> _Task description_
Report each line of the rows below that contains the string "magnifier", treating uppercase and lowercase letters as different.

> _The data_
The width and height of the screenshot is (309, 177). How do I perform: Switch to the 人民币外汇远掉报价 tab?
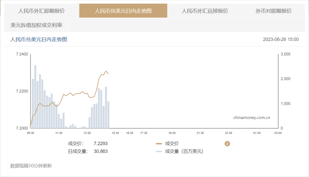pyautogui.click(x=205, y=11)
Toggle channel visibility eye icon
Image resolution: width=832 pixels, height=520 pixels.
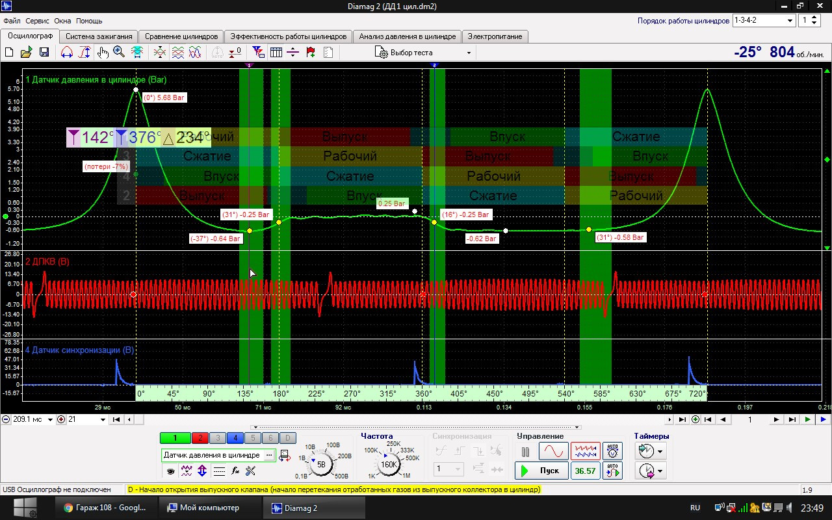(x=171, y=471)
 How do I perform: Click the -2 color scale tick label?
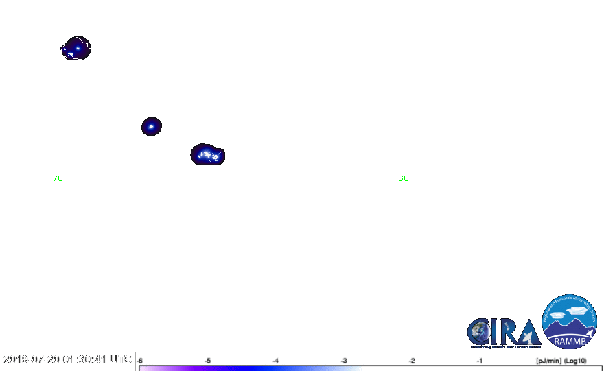(412, 360)
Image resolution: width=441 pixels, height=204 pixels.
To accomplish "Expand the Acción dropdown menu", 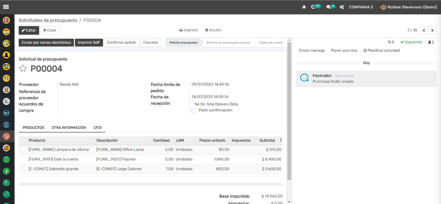I will pos(213,30).
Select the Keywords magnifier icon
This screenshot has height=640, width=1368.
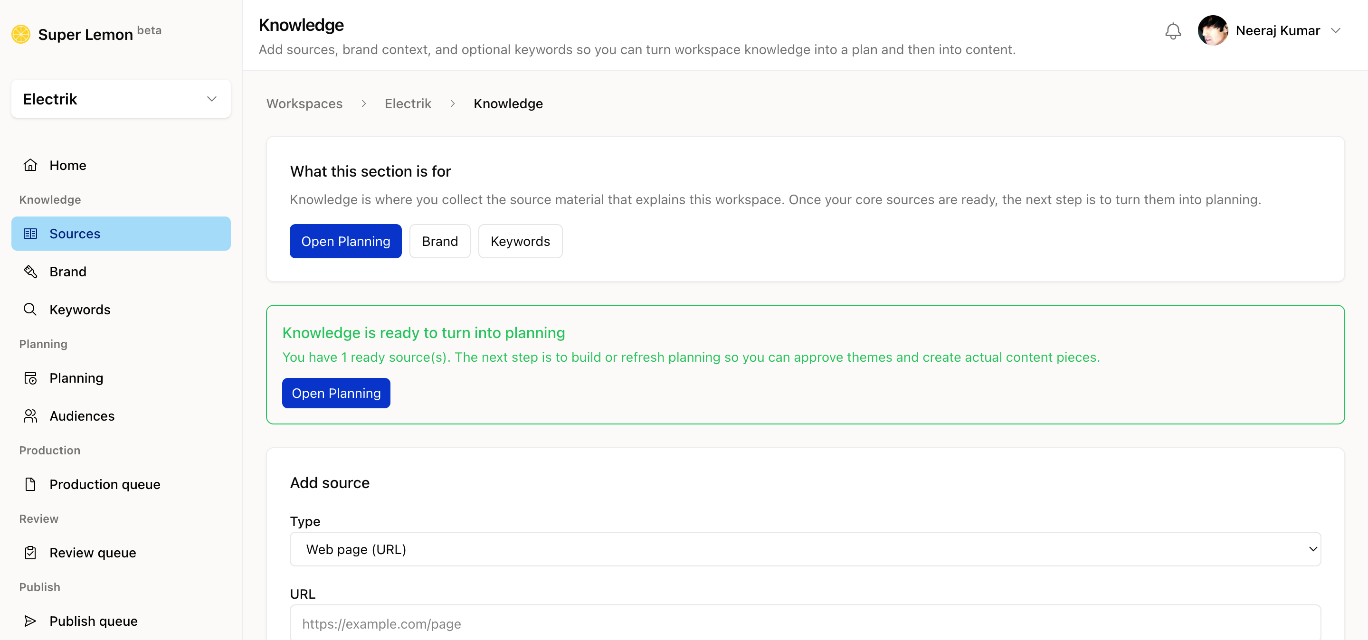point(30,309)
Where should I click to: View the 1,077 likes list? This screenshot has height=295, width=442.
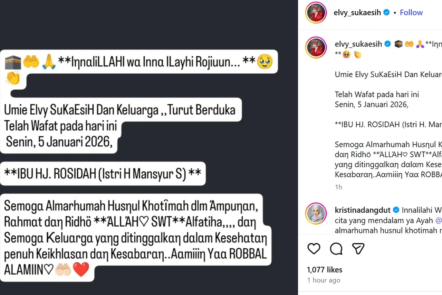[x=325, y=270]
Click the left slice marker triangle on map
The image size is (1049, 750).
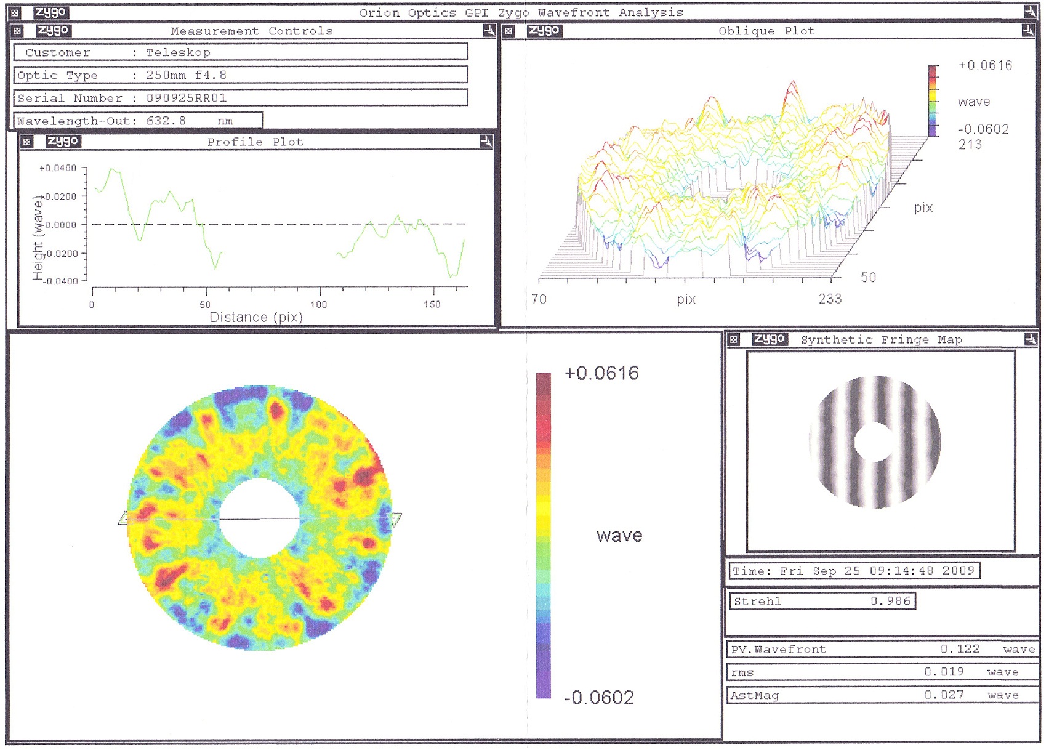click(x=123, y=518)
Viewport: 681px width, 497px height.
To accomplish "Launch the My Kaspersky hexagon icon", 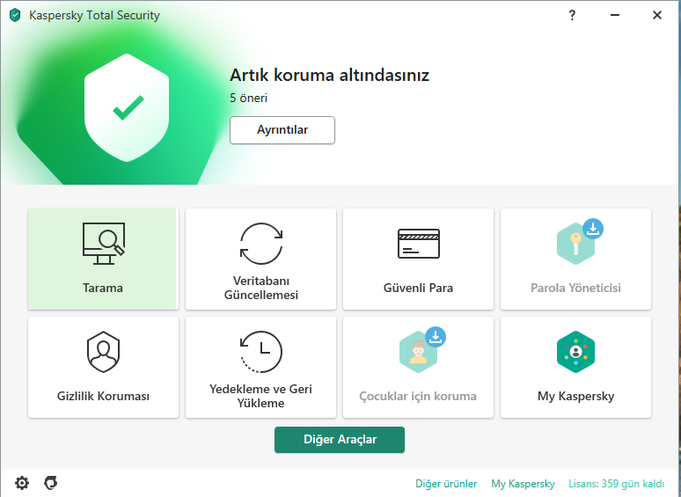I will click(575, 352).
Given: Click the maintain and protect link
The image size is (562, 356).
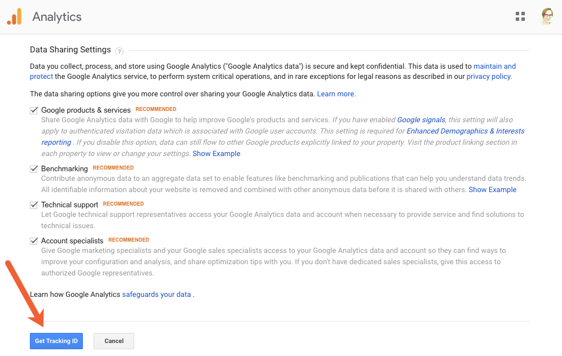Looking at the screenshot, I should 494,66.
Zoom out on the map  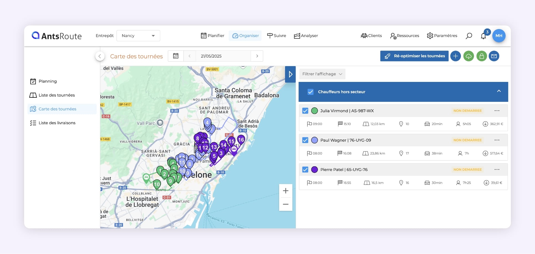286,204
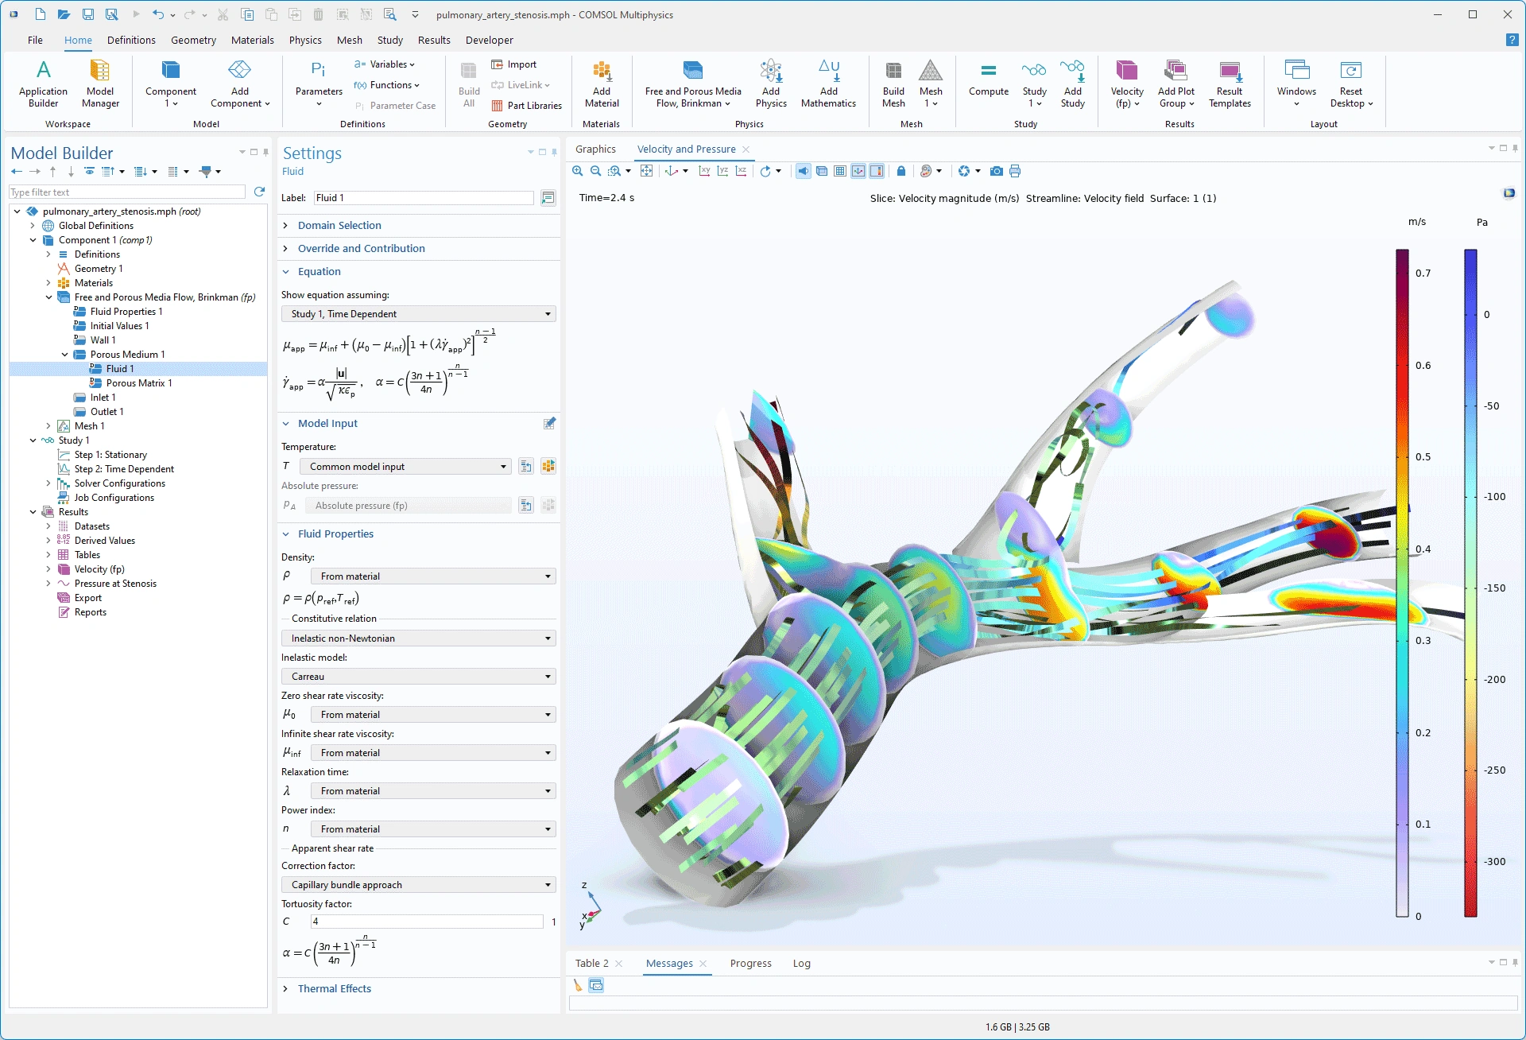This screenshot has height=1040, width=1526.
Task: Switch to the Progress tab
Action: (750, 963)
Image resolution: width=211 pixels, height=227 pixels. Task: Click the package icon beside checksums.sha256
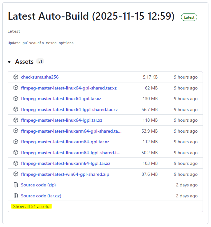pos(16,77)
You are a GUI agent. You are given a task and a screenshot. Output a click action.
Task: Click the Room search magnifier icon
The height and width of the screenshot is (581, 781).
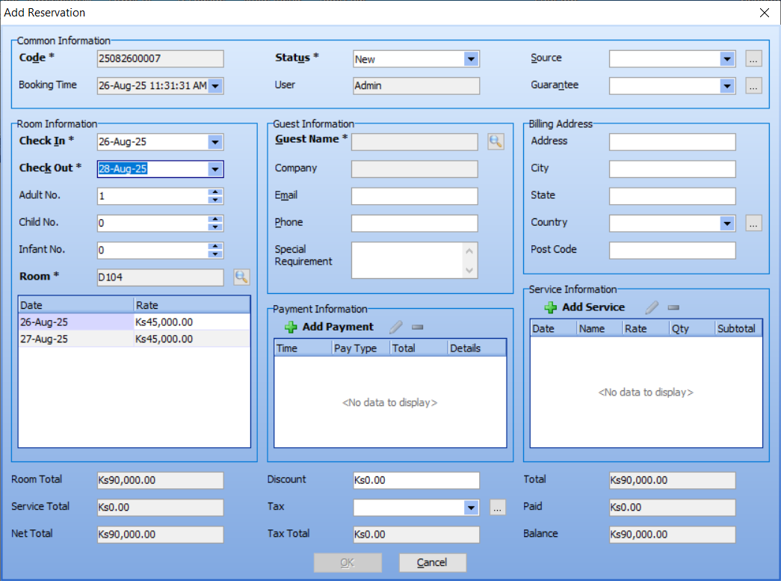coord(241,277)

> _Output for this exercise_
Select the Keywords magnifier icon
Task: Click the Room search magnifier icon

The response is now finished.